A block of data:
○ ○ ○ ○ ○ ○ ○

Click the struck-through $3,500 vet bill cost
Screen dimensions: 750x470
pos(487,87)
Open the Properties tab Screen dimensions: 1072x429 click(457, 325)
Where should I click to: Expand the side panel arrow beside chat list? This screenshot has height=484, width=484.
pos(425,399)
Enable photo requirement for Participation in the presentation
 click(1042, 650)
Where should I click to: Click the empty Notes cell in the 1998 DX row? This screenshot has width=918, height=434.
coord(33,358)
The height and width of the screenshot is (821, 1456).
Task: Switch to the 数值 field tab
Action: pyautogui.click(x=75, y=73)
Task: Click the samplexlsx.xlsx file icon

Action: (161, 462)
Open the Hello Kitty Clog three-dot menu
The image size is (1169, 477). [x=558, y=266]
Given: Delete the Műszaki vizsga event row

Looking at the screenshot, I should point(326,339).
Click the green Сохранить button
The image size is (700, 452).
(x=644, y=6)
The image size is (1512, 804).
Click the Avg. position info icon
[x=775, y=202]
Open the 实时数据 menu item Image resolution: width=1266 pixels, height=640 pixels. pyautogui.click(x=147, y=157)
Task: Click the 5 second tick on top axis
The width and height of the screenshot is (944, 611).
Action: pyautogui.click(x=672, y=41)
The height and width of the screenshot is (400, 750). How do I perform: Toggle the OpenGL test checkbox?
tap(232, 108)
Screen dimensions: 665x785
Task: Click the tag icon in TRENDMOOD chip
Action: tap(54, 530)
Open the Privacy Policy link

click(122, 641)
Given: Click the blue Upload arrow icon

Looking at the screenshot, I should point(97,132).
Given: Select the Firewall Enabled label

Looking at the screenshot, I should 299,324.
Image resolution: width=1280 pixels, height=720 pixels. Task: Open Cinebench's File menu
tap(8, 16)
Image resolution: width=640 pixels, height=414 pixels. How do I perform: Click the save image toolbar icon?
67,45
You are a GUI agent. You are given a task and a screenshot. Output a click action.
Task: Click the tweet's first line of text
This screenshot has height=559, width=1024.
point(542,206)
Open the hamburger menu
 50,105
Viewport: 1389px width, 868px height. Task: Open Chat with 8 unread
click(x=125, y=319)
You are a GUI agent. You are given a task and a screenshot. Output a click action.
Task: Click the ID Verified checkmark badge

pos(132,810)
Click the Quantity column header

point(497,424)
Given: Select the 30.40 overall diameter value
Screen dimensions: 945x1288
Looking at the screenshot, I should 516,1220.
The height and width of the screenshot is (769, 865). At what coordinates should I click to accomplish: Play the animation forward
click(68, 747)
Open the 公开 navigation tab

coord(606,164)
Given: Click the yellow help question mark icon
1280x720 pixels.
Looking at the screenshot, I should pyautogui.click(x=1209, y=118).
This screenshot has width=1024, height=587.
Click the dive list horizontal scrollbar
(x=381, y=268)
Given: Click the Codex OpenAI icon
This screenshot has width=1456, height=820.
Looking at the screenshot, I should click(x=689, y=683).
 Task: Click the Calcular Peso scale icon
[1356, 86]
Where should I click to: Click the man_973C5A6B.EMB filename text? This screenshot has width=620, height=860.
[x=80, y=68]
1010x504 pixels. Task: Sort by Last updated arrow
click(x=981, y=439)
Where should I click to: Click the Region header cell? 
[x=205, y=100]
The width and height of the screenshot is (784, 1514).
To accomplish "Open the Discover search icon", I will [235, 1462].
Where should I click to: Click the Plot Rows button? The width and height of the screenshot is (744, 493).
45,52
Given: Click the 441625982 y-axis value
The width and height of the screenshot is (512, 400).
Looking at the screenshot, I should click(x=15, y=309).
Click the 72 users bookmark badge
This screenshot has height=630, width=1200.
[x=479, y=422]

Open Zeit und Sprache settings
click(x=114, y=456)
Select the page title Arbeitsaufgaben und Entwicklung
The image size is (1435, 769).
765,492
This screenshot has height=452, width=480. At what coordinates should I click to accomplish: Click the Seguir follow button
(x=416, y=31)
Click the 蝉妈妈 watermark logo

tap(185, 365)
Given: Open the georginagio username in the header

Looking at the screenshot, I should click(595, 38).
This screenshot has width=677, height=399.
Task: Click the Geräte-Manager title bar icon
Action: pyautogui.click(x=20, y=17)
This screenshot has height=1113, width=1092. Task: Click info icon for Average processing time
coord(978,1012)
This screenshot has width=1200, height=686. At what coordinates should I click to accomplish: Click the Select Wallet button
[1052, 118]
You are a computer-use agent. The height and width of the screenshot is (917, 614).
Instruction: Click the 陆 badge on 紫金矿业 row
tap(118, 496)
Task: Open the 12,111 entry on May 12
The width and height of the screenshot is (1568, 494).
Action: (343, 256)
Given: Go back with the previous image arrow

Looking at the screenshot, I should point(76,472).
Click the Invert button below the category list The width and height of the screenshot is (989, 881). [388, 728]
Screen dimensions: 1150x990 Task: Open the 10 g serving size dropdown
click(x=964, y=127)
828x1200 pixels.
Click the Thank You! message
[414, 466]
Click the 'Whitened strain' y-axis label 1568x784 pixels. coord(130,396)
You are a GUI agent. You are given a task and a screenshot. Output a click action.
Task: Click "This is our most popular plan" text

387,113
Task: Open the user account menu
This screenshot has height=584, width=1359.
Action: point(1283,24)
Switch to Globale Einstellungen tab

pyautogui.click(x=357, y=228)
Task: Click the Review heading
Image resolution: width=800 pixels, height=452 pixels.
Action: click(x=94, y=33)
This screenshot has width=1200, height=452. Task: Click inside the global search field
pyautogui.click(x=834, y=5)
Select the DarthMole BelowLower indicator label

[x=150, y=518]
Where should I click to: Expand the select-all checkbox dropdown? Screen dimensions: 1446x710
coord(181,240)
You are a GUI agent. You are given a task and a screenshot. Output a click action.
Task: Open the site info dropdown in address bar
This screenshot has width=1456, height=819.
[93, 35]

○ ○ ○ ○ ○ ○ ○

WHAT THE EXERCISE ASKS:
Write out the lines above again, swapping "Image resolution" for "Display resolution" wherever it occurs and leaving all else unchanged.

ANSWER TO THE PROBLEM:
Click the struck-through $3,500 vet bill cost
Screen dimensions: 750x470
pos(487,87)
Open the Properties tab Screen dimensions: 1072x429 click(457, 325)
Where should I click to: Expand the side panel arrow beside chat list? This screenshot has height=484, width=484.
pos(425,399)
Enable photo requirement for Participation in the presentation
 click(1042, 650)
Where should I click to: Click the empty Notes cell in the 1998 DX row? This screenshot has width=918, height=434.
coord(33,358)
The height and width of the screenshot is (821, 1456).
Task: Switch to the 数值 field tab
Action: pyautogui.click(x=75, y=73)
Task: Click the samplexlsx.xlsx file icon

Action: (161, 462)
Open the Hello Kitty Clog three-dot menu
The image size is (1169, 477). [x=558, y=266]
Given: Delete the Műszaki vizsga event row

Looking at the screenshot, I should point(326,339).
Click the green Сохранить button
The image size is (700, 452).
(x=644, y=6)
The image size is (1512, 804).
Click the Avg. position info icon
[x=775, y=202]
Open the 实时数据 menu item Display resolution: width=1266 pixels, height=640 pixels. pyautogui.click(x=147, y=157)
Task: Click the 5 second tick on top axis
The width and height of the screenshot is (944, 611).
Action: pyautogui.click(x=672, y=41)
The height and width of the screenshot is (400, 750). How do I perform: Toggle the OpenGL test checkbox?
tap(232, 108)
Screen dimensions: 665x785
Task: Click the tag icon in TRENDMOOD chip
Action: tap(54, 530)
Open the Privacy Policy link

click(122, 641)
Given: Click the blue Upload arrow icon

Looking at the screenshot, I should point(97,132).
Given: Select the Firewall Enabled label

Looking at the screenshot, I should 299,324.
Display resolution: width=1280 pixels, height=720 pixels. Task: Open Cinebench's File menu
tap(8, 16)
Display resolution: width=640 pixels, height=414 pixels. How do I perform: Click the save image toolbar icon?
67,45
You are a GUI agent. You are given a task and a screenshot. Output a click action.
Task: Click the tweet's first line of text
This screenshot has height=559, width=1024.
point(542,206)
Open the hamburger menu
 50,105
Viewport: 1389px width, 868px height. Task: Open Chat with 8 unread
click(x=125, y=319)
You are a GUI agent. You are given a task and a screenshot. Output a click action.
Task: Click the ID Verified checkmark badge

pos(132,810)
Click the Quantity column header

point(497,424)
Given: Select the 30.40 overall diameter value
Screen dimensions: 945x1288
Looking at the screenshot, I should 516,1220.
The height and width of the screenshot is (769, 865). At what coordinates should I click to accomplish: Play the animation forward
click(68, 747)
Open the 公开 navigation tab

coord(606,164)
Given: Click the yellow help question mark icon
1280x720 pixels.
Looking at the screenshot, I should pyautogui.click(x=1209, y=118).
This screenshot has width=1024, height=587.
Click the dive list horizontal scrollbar
(x=381, y=268)
Given: Click the Codex OpenAI icon
This screenshot has width=1456, height=820.
Looking at the screenshot, I should click(x=689, y=683).
 Task: Click the Calcular Peso scale icon
[1356, 86]
Where should I click to: Click the man_973C5A6B.EMB filename text? This screenshot has width=620, height=860.
[x=80, y=68]
1010x504 pixels. Task: Sort by Last updated arrow
click(x=981, y=439)
Where should I click to: Click the Region header cell? 
[x=205, y=100]
The width and height of the screenshot is (784, 1514).
To accomplish "Open the Discover search icon", I will [235, 1462].
Where should I click to: Click the Plot Rows button? The width and height of the screenshot is (744, 493).
45,52
Given: Click the 441625982 y-axis value
The width and height of the screenshot is (512, 400).
Looking at the screenshot, I should click(x=15, y=309).
Click the 72 users bookmark badge
This screenshot has height=630, width=1200.
[x=479, y=422]

Open Zeit und Sprache settings
click(x=114, y=456)
Select the page title Arbeitsaufgaben und Entwicklung
The image size is (1435, 769).
765,492
This screenshot has height=452, width=480. At what coordinates should I click to accomplish: Click the Seguir follow button
(x=416, y=31)
Click the 蝉妈妈 watermark logo

tap(185, 365)
Given: Open the georginagio username in the header

Looking at the screenshot, I should click(595, 38).
This screenshot has width=677, height=399.
Task: Click the Geräte-Manager title bar icon
Action: pyautogui.click(x=20, y=17)
This screenshot has height=1113, width=1092. Task: Click info icon for Average processing time
coord(978,1012)
This screenshot has width=1200, height=686. At what coordinates should I click to accomplish: Click the Select Wallet button
[1052, 118]
You are a computer-use agent. The height and width of the screenshot is (917, 614).
Instruction: Click the 陆 badge on 紫金矿业 row
tap(118, 496)
Task: Open the 12,111 entry on May 12
The width and height of the screenshot is (1568, 494).
Action: (343, 256)
Given: Go back with the previous image arrow

Looking at the screenshot, I should point(76,472).
Click the Invert button below the category list The width and height of the screenshot is (989, 881). [388, 728]
Screen dimensions: 1150x990 Task: Open the 10 g serving size dropdown
click(x=964, y=127)
828x1200 pixels.
Click the Thank You! message
[414, 466]
Click the 'Whitened strain' y-axis label 1568x784 pixels. coord(130,396)
You are a GUI agent. You are given a task and a screenshot. Output a click action.
Task: Click "This is our most popular plan" text

387,113
Task: Open the user account menu
This screenshot has height=584, width=1359.
Action: point(1283,24)
Switch to Globale Einstellungen tab

pyautogui.click(x=357, y=228)
Task: Click the Review heading
Display resolution: width=800 pixels, height=452 pixels.
Action: click(x=94, y=33)
This screenshot has width=1200, height=452. Task: Click inside the global search field
pyautogui.click(x=834, y=5)
Select the DarthMole BelowLower indicator label

[x=150, y=518]
Where should I click to: Expand the select-all checkbox dropdown? Screen dimensions: 1446x710
coord(181,240)
You are a GUI agent. You are given a task and a screenshot. Output a click action.
Task: Open the site info dropdown in address bar
This screenshot has width=1456, height=819.
[93, 35]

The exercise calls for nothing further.